Der FC Bayern hat erklärt, eine Million Euro zu spenden und zudem ein Trainingscamp für Flüchtlingskinder zu organisieren. Bundesligist FC Augsburg und Zweitligist 1. FC Nürnberg haben wie schon bereits vergangene Saison Flüchtlinge ins Stadion eingeladen. Fans des Zweitligisten Greuther Fürth zeigten bei einem Spiel eine Choreografie mit dem Slogan: "Refugees welcome" - Flüchtlinge willkommen. Anhänger des Zweitligisten 1860 München wollen Ende September mit Flüchtlingen das Spiel gegen RB Leipzig besuchen.
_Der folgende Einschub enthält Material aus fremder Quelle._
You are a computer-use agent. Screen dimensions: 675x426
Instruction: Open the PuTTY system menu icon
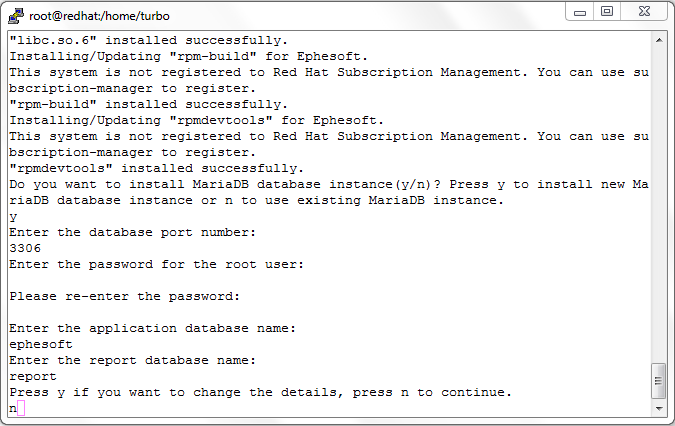point(16,16)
Auf der Sportanlage des FC Wacker München erlöschen jetzt die Flutlichter, das Training ist vorbei. Marcus Steer sitzt im Vereinslokal und schneidet große Stücke aus einem Schnitzel. An den Wänden hängen Wimpel, die von der Historie des FC Wacker zeugen: Sechsmal war der Klub bayerischer Amateurmeister, zuletzt 1976. Heute spielt die erste Mannschaft in der Kreisklasse, weshalb es bei Wikipedia heißt, der FC Wacker sei nur noch ein Verein "von untergeordneter Bedeutung". Marcus Steer lächelt, als er das hört. Dann sagt er: "Ich glaube, das muss man mal korrigieren."